While developing the TraceIT AI ICT user support agent, I encountered a challenge. The bot performs well with multiple conditional nodes but struggles with reverting to generative responses or deciding when to use a tool to investigate an issue. I’m seeking a way to enhance the decision-making process, which could be improved by implementing a confidence-based decision mechanism based on the details of the generative responses.
In Azure AI Foundry, APIs provide additional data, such as confidence scores, which help refine decision-making by quantifying the reliability of generated responses.
I’m looking to implement a similar confidence-based decision mechanism in Copilot Studio’s generative AI node to improve the agent’s ability to dynamically select actions or responses based on the confidence level of the generated output.
Let's start with what is available in the response from a "Create generative answers" node in Copilot Studio:
{
"IsSydneySummarized": false,
"Text": {
"CitationSources": [
{
"Id": "1",
"Name": "lorem.txt",
"Text": "text",
"Url": ""
},
{
"Id": "2",
"Name": "lorem2.txt",
"Text": "text2",
"Url": ""
}
],
"Content": "AI reply",
"MarkdownContent": "AI reply"
}
}
As evident, the response lacks a confidence score or additional metadata to validate its accuracy.
If you propose adding an AI node in Copilot Studio to evaluate responses, this approach is unfeasible due to a key limitation:
generative AI nodes in agent flows cannot directly access the agent’s knowledgebase (e.g., SharePoint or Dataverse).
This restriction prevents the nodes from comparing responses against validated data, making it impossible to generate reliable confidence scores within the node itself.
What if we pass the AI-generated response back to the AI node and ask it to assess whether the response aligns with the user’s query?
By providing the relevant knowledge directly to the node, we bypass its inability to access the agent’s knowledgebase.
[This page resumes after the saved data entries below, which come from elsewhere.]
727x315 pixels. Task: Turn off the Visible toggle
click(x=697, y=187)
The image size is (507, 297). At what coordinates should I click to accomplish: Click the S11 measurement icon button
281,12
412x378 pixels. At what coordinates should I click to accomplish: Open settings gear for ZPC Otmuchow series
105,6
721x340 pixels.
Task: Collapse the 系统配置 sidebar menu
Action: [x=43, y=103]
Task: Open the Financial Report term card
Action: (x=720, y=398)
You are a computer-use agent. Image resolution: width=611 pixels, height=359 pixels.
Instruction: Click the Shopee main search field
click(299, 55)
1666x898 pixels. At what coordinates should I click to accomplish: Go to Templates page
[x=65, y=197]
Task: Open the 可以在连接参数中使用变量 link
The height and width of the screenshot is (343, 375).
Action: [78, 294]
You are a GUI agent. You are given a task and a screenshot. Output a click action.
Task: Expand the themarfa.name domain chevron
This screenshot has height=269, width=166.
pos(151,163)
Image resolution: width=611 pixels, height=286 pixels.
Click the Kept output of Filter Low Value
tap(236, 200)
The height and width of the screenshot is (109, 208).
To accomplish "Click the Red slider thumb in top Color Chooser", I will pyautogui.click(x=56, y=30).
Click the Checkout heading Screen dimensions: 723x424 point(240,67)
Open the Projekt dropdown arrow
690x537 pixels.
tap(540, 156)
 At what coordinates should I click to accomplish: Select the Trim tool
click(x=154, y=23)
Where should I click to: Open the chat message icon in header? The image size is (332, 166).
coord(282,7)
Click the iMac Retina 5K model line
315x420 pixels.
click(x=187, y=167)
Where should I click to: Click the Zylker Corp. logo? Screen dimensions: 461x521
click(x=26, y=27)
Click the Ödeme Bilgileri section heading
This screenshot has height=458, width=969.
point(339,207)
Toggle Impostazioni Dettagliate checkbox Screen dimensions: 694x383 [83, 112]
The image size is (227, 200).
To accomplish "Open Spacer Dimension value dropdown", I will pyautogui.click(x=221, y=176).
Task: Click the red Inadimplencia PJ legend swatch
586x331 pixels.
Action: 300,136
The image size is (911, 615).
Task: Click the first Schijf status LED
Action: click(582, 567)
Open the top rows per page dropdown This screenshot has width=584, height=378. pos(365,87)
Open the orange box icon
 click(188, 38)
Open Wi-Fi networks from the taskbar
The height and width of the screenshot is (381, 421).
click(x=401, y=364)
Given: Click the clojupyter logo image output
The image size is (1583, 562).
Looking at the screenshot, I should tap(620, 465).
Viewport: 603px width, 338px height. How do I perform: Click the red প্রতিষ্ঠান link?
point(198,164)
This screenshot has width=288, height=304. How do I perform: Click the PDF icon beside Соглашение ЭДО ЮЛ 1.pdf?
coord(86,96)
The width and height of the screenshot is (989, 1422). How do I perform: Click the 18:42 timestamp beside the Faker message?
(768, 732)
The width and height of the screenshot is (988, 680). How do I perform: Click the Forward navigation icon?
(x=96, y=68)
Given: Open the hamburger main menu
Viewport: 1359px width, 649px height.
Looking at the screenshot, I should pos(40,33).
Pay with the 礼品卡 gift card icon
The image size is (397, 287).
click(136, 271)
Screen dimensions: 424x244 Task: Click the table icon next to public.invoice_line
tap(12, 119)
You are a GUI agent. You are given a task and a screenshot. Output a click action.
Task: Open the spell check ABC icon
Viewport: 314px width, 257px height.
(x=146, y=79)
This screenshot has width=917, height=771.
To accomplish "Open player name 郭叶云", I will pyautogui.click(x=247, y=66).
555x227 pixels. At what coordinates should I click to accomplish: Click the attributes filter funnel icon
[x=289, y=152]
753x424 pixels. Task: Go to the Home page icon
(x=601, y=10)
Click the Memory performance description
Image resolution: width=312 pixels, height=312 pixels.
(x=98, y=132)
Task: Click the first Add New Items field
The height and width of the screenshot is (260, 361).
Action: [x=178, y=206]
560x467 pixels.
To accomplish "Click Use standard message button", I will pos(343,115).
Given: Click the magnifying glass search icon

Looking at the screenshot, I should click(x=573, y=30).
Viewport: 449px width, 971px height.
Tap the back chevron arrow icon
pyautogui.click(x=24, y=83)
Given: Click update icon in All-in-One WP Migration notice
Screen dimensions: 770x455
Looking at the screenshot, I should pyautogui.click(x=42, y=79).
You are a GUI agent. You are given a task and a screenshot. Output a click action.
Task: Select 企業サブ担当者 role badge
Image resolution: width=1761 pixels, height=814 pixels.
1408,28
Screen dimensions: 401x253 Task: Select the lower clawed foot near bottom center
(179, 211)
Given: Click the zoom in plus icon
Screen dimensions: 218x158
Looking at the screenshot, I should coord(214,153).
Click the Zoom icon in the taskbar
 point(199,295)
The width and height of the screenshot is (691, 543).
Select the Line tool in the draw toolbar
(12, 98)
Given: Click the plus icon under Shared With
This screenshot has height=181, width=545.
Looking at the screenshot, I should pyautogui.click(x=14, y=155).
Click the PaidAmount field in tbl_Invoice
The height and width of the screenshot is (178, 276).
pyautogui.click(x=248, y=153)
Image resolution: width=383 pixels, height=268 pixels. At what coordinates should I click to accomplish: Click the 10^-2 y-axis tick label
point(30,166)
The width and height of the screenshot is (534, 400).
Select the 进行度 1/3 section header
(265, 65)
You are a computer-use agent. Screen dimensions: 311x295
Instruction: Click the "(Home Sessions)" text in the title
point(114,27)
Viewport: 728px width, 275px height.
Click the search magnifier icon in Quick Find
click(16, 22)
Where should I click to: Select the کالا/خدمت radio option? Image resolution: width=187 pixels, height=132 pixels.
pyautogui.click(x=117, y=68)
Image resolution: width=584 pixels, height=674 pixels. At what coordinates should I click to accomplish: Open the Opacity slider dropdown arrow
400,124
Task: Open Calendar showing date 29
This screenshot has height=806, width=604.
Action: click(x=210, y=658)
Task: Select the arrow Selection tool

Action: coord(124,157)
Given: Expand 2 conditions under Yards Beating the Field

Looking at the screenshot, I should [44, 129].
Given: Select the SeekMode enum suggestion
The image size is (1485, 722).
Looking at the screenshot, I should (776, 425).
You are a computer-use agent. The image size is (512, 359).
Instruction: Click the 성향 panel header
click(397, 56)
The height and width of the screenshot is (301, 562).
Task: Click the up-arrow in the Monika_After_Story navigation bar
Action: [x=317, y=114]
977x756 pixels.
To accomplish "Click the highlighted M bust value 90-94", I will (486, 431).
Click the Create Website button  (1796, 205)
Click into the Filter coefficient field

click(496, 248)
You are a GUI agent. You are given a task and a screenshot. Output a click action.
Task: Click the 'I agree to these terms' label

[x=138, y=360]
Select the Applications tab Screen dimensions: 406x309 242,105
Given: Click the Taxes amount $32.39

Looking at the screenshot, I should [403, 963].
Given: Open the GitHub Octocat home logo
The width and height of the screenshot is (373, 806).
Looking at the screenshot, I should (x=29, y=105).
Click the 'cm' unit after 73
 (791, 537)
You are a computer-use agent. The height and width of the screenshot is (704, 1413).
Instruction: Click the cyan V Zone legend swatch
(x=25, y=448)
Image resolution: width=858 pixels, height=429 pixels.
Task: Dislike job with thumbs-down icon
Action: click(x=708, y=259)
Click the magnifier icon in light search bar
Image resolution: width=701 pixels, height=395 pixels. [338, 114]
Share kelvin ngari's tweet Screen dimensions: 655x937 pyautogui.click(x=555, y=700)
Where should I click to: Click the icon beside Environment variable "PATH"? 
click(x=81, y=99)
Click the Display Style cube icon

The node can then evaluate the response and assign a confidence score. This approach, known as iterative refinement or recursive validation, involves looping the AI’s output back to the agent (or another AI instance) for review, ensuring the response is accurate, relevant, and aligned with the user's request.
Let's add a new node - tools - new prompt:
The node configuration accepts two inputs: the AI-generated response from the previous node and the user’s query. It produces a single output: the confidence score.
The prompt is something in line with:
Evaluate the confidence level of the AI-generated reply in addressing the user's request. Output only in this format: a single score from 0 to 10, where 0 means no relevant knowledge or the reply is completely off-topic/irrelevant, and 10 means the reply is fully confident, complete, accurate, and directly satisfies the request based on the AI's general knowledge.
Follow these steps in your analysis before assigning the score:
Check alignment: Does the reply directly address the core elements of the user's request without evasion, hallucination, or unnecessary tangents?Assess completeness and clarity: Is the information provided clear, factual, and comprehensive for the query? If the reply is direct, evidence-based, and fully resolves the request—especially for general queries - significantly increase the score. Evaluate confidence indicators: If the reply uses hedging language (e.g., "I think," "possibly," "I'm not sure"), or admits limitations, lower the score accordingly. Conversely, if it's assertive and backed by reliable reasoning, raise the score. Consider query specificity: For general knowledge questions (e.g., facts, explanations, or public resource locations like intranet addresses), score higher if the reply is accurate and direct, even if it assumes a common context (e.g., a known organization's intranet). For user-specific issues like account problems or device-specific troubleshooting (e.g., hardware faults on a particular model), decrease the score. Do not default to low scores for correct, direct responses to straightforward queries. For queries seeking public or organizational resource details (e.g., intranet addresses), prioritize a higher score if the response provides a verifiable link or resource, even without user-specific confirmation.
Assign the final score based on this balanced analysis, ensuring high scores for well-handled general queries like resource locations and lower scores only for personalized or uncertain cases.###
User request: user_request### AI generated response: AI_reply
Add a conditional node to evaluate the confidence score for your specific case. If the score is above the threshold, return the generative answer. If it's below the threshold, request more details or redirect to another topic if the intent is recognized.